Delta and Delft Integraal/Outlook often write about innovative ideas that offer big promises for the future. But what has happened to such ideas a couple years on? What for instance has happened to the Delcraftworks’ flying saucer?
Delft Outlook, March 2007:
Delcraftworks aims to drag the aerospace sector out of the mire and develop an environmentally friendly airplane. For decades, the initiators say, nothing essential has changed in the design of passenger planes.
A plane without tail, which emits no carbon dioxide and flies very quietly. It was with great pride that researchers from TU Delft’s aerospace department, ‘Delcraftworks’, presented their invention, a blended wing aircraft, at Schiphol Airport a few weeks ago, just prior to it taking off for China. The plane did not take off silently however, but rather with the rumbling of a Boeing. What the researchers had presented was a mockup, which was then shipped to Shanghai, where it will be exhibited at the World Exhibition, which runs from May to October.
In 2007, when this department, which focuses its research on innovative, environmentally friendly airplanes, was first started, project leader Meine Oosten stated that the airplane of the future should be tailless, because the tail accounts for much of the air resistance. “Preferably, a plane should be nose-less as well”, he added.
The aerospace department promoted its daring project with ads in newspapers depicting a flying saucer. “That saucer wasn’t such a good idea”, says interim project manager, François Geuskens, in hindsight. “The marketing department used that picture to emphasize that we think out of the box at TU Delft.
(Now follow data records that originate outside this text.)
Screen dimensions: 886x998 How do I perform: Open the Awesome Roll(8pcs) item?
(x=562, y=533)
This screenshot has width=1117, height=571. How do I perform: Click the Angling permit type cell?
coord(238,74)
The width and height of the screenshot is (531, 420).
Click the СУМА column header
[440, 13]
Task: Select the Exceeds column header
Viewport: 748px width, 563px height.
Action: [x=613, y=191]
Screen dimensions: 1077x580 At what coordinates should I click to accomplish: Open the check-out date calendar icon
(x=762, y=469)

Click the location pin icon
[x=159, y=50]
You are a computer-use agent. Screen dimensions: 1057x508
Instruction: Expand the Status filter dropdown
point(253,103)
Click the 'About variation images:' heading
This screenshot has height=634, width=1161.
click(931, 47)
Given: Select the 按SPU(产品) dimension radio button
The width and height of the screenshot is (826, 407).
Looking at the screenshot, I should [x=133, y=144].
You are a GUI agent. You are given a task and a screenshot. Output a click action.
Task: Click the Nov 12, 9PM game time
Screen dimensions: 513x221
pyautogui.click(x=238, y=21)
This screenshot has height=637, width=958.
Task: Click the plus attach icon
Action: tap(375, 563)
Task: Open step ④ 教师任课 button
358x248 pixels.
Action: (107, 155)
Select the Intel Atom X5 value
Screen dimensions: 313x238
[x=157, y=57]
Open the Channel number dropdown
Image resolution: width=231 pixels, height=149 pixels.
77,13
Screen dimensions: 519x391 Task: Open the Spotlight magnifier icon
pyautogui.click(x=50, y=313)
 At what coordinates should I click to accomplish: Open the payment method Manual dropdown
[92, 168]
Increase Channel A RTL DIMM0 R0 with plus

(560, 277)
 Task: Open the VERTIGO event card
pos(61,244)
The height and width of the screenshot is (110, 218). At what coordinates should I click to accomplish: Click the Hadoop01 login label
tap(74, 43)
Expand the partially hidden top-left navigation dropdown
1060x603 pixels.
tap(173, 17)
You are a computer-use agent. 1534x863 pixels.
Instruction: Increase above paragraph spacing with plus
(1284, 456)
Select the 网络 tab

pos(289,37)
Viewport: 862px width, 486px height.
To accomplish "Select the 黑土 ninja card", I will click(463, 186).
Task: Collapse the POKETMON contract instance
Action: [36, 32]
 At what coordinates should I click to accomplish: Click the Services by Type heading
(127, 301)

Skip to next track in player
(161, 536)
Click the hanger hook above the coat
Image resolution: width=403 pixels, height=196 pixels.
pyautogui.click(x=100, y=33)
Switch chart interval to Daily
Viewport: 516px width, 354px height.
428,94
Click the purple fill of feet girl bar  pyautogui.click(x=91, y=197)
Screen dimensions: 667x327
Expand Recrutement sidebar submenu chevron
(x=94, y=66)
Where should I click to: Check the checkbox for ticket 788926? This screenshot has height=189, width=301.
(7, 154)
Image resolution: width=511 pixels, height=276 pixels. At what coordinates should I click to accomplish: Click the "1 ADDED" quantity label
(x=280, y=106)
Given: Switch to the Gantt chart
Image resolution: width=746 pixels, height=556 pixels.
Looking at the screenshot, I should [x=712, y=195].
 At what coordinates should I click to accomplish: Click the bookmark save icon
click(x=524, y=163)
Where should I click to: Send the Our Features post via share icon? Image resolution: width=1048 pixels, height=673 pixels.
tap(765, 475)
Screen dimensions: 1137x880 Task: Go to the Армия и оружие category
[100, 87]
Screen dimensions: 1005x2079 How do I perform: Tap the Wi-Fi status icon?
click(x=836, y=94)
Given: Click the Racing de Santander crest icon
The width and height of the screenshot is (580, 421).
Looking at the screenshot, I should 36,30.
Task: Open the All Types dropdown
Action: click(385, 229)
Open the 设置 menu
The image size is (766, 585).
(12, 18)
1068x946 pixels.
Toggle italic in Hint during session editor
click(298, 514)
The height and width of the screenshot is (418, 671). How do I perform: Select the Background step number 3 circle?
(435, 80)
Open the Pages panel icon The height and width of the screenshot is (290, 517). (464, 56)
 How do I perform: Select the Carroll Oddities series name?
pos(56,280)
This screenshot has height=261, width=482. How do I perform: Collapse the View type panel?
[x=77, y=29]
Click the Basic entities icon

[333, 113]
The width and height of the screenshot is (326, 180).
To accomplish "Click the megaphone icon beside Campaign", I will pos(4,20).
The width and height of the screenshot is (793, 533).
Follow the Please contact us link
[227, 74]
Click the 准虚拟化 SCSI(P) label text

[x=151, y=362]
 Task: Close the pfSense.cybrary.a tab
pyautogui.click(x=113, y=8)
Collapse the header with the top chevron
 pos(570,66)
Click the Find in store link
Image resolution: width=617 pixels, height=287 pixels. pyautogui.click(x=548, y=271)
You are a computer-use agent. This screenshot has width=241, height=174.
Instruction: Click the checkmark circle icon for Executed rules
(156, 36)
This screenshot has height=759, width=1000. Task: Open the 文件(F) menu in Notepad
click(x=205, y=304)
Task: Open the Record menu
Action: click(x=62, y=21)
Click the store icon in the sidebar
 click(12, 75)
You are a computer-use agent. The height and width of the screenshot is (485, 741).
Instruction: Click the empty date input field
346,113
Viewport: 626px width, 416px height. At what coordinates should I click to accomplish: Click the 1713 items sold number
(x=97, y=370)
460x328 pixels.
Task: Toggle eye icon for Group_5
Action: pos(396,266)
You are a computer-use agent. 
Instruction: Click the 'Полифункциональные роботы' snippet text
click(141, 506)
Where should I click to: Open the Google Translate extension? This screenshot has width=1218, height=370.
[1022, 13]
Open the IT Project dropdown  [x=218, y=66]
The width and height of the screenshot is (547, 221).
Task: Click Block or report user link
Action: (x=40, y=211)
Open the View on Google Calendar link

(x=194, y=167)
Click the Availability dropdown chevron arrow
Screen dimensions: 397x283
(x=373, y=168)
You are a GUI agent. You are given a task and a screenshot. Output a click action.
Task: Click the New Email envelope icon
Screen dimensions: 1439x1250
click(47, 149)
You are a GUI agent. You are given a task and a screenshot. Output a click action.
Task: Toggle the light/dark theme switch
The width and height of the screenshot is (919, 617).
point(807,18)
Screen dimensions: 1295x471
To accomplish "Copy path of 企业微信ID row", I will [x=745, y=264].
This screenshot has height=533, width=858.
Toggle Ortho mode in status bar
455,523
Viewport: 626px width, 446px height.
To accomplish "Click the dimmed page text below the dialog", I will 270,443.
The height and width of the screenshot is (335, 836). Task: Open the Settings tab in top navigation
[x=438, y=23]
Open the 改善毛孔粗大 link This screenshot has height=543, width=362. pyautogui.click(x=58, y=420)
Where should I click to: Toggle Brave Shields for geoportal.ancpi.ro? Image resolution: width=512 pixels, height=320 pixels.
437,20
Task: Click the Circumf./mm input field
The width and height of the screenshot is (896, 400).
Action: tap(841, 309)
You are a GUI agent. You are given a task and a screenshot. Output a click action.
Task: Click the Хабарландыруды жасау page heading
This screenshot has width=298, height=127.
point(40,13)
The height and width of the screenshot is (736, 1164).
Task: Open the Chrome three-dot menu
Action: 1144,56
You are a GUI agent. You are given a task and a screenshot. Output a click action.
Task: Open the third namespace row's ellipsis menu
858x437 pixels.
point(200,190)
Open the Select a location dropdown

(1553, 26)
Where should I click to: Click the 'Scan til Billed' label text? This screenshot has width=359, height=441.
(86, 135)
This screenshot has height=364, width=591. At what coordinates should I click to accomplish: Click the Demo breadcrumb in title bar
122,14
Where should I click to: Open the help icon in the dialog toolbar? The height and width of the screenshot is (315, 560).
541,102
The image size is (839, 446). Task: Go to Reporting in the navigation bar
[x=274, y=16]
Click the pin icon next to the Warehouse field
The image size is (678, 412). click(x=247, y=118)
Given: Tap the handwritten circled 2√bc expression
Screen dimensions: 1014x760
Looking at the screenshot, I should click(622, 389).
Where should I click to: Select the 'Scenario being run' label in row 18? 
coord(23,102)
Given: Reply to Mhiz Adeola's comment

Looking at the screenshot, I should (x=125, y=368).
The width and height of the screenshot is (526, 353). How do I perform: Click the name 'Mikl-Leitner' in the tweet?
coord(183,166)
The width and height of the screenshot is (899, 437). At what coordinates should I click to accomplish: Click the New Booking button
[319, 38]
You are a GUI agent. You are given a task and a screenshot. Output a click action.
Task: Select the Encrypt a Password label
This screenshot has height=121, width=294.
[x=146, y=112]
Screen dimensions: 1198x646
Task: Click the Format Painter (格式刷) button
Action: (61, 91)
From the start however we made it clear that our goal was not to make a saucer. Nevertheless, the story took on a spin of its own. It’s clear that a saucer is not the right shape for an efficient plane. In industry we were not taken very seriously.”
By the end of this year, Delcraftworks aims to have a prototype of an unmanned, blended wing airplane up and running with a wing span of almost two meters. “The design of this airplane, called Zesar (Zero Emission Silent Aircraft Realisation), is in a very late stage”, Geuskens confirms. “We have no parts ready yet, but we have ordered the malls.” Geuskens believes that by 2012 he and his colleagues will have built a prototype twice that size.
The first small prototype will run on batteries. The later version will use hydrogen: either by direct hydrogen combustion in special hydrogen jet engines (which still must be developed) or with the intervention of a fuel cell.
The researchers presume that substantial progress will be made in technologies for compact hydrogen storage (the problem with this fuel is the huge amount of space it takes up), because as early as 2015 or 2016 they intend to have a manned airplane ready with a span of around eight meters, which can fly 1500 kilometers at a cruising speed of 400 kilometers per hour.
After the flying saucer misfortune, the hope is that TU Delft will not place any new ads asking for extraterrestrial pilots.